◆ AIM
Substitute "frame size" for "image size" in the records, starting at the line that contains "Screen dimensions: 1425x1600" and ending at the line that contains "coord(58,585)". Reproduce only those lines, with nothing else altered.

◆ EXTRACTED RECORDS

------------------------------------

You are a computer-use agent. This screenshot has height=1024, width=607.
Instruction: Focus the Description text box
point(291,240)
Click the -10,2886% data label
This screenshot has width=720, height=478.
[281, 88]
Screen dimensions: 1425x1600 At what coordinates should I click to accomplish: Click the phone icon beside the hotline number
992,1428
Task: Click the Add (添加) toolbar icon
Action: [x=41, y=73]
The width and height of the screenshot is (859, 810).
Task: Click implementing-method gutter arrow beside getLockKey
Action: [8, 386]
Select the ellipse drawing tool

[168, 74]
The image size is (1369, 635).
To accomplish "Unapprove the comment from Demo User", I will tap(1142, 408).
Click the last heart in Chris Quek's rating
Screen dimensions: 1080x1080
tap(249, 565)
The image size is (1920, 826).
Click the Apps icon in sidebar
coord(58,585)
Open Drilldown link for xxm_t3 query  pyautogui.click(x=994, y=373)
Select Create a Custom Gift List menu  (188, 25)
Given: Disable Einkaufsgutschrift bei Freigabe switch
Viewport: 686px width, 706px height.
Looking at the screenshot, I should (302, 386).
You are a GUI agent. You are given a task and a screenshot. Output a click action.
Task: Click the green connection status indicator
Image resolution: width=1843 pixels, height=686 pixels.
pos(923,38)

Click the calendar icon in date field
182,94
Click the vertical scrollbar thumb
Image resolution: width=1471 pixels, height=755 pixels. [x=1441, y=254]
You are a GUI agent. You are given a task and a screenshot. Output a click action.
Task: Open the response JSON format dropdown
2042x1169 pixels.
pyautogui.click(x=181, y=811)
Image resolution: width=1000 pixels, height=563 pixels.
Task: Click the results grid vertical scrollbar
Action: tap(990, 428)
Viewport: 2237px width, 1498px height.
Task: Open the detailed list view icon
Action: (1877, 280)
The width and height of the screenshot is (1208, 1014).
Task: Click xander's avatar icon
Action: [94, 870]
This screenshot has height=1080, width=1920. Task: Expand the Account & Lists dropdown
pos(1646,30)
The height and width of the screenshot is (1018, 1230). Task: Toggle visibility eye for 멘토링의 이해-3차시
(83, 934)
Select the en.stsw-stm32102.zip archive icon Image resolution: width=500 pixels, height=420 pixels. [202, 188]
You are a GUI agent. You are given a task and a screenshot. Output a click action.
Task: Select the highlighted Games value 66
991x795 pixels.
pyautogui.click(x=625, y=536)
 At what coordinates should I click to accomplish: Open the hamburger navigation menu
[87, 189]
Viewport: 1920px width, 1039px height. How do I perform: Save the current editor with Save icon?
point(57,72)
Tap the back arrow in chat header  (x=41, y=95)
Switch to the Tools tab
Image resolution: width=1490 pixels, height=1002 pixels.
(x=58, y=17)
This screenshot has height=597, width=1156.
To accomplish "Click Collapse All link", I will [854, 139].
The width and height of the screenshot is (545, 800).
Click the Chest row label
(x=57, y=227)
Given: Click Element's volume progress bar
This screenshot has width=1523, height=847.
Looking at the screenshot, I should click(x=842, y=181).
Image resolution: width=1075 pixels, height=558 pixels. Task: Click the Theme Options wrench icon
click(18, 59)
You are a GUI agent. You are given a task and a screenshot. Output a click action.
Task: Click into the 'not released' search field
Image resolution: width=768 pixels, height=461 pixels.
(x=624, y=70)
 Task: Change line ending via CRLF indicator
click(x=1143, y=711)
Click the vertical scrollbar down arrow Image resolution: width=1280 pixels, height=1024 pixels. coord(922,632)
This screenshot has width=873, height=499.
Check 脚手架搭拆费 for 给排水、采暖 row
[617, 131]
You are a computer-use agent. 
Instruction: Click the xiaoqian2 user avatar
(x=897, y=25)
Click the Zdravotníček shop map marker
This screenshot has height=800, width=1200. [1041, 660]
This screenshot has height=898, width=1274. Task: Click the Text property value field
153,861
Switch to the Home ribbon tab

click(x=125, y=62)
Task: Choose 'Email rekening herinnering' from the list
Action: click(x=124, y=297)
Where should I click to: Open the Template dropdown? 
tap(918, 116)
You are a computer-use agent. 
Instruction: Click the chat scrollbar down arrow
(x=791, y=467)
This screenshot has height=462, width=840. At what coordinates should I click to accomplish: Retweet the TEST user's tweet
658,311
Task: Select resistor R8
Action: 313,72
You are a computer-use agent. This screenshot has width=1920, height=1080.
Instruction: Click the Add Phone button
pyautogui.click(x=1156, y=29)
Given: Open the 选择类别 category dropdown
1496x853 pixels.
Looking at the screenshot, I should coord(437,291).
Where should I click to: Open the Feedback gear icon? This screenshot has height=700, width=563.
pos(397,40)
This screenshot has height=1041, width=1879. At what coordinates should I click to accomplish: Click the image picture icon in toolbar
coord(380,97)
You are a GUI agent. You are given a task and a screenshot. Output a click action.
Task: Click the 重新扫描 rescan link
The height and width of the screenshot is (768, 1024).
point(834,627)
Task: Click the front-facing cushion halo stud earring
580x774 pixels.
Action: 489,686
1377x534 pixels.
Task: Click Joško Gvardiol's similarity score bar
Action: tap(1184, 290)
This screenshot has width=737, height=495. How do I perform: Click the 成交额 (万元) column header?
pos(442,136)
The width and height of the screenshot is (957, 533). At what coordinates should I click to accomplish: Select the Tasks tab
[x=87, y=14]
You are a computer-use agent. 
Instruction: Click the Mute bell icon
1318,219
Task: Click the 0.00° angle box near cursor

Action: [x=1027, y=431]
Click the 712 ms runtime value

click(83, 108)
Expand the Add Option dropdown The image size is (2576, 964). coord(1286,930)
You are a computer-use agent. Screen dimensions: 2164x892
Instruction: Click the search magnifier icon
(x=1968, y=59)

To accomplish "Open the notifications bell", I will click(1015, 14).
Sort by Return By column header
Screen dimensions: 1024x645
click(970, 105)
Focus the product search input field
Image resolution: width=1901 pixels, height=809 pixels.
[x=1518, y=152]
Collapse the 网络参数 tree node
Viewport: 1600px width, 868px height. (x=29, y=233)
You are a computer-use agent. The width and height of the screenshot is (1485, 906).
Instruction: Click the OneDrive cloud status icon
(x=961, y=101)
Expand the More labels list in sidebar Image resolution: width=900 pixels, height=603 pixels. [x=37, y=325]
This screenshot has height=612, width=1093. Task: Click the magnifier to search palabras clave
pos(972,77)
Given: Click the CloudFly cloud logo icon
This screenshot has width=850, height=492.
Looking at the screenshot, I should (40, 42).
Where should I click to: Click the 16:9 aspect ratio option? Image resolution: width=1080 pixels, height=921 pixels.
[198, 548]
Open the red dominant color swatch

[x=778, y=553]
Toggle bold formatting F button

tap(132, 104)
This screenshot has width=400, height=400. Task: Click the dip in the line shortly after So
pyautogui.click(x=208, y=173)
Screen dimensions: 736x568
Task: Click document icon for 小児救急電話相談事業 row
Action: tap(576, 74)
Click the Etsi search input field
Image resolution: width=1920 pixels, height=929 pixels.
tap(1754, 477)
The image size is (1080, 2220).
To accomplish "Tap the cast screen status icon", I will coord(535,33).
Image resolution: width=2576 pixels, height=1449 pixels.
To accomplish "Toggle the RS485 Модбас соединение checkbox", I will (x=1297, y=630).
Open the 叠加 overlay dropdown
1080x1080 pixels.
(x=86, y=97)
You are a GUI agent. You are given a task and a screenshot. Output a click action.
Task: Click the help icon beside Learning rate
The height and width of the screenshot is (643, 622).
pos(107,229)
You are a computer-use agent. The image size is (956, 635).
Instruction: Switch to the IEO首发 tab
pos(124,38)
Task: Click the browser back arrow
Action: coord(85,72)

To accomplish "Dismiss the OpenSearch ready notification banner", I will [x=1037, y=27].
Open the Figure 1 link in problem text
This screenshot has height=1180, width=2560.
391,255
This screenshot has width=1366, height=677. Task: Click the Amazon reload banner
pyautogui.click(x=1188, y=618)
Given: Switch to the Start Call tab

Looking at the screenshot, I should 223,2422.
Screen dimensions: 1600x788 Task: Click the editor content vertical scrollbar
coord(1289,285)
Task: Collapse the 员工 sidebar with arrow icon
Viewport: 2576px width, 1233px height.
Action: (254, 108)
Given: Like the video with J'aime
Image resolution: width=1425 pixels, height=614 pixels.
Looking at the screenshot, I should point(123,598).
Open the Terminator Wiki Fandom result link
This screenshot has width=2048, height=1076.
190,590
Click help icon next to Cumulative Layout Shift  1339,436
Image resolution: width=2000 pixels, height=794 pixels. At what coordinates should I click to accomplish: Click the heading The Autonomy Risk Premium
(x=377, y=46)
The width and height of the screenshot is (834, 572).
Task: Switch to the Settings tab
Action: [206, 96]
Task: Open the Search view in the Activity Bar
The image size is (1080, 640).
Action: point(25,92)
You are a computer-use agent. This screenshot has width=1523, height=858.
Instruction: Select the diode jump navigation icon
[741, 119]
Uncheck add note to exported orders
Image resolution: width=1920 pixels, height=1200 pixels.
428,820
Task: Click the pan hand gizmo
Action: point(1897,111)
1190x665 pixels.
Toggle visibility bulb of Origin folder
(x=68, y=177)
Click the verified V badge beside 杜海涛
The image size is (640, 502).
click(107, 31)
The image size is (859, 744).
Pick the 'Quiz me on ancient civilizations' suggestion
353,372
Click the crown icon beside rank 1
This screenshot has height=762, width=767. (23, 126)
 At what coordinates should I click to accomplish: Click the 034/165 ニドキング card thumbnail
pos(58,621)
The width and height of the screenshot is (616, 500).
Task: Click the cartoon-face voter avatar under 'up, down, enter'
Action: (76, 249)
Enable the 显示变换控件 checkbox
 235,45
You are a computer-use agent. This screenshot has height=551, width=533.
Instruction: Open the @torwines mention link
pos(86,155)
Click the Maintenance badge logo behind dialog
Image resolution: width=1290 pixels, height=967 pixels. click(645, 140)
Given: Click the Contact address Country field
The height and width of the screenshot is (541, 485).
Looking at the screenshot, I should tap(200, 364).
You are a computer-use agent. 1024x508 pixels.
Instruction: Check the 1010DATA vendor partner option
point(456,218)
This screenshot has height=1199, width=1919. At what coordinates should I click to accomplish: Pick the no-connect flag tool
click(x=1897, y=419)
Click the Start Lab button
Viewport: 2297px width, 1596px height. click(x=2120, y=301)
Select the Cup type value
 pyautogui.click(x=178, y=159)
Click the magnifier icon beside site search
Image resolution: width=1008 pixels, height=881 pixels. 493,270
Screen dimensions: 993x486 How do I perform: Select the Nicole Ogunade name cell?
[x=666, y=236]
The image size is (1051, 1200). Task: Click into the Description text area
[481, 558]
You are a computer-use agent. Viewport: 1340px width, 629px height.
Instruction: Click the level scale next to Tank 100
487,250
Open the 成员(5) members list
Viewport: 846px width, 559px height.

------------------------------------

◆ ANSWER TO THIS PROBLEM
Screen dimensions: 1425x1600 At what coordinates should I click to accomplish: Click the phone icon beside the hotline number
992,1428
Task: Click the Add (添加) toolbar icon
Action: [x=41, y=73]
The width and height of the screenshot is (859, 810).
Task: Click implementing-method gutter arrow beside getLockKey
Action: [8, 386]
Select the ellipse drawing tool

[168, 74]
The frame size is (1369, 635).
To accomplish "Unapprove the comment from Demo User", I will tap(1142, 408).
Click the last heart in Chris Quek's rating
Screen dimensions: 1080x1080
tap(249, 565)
The frame size is (1920, 826).
Click the Apps icon in sidebar
coord(58,585)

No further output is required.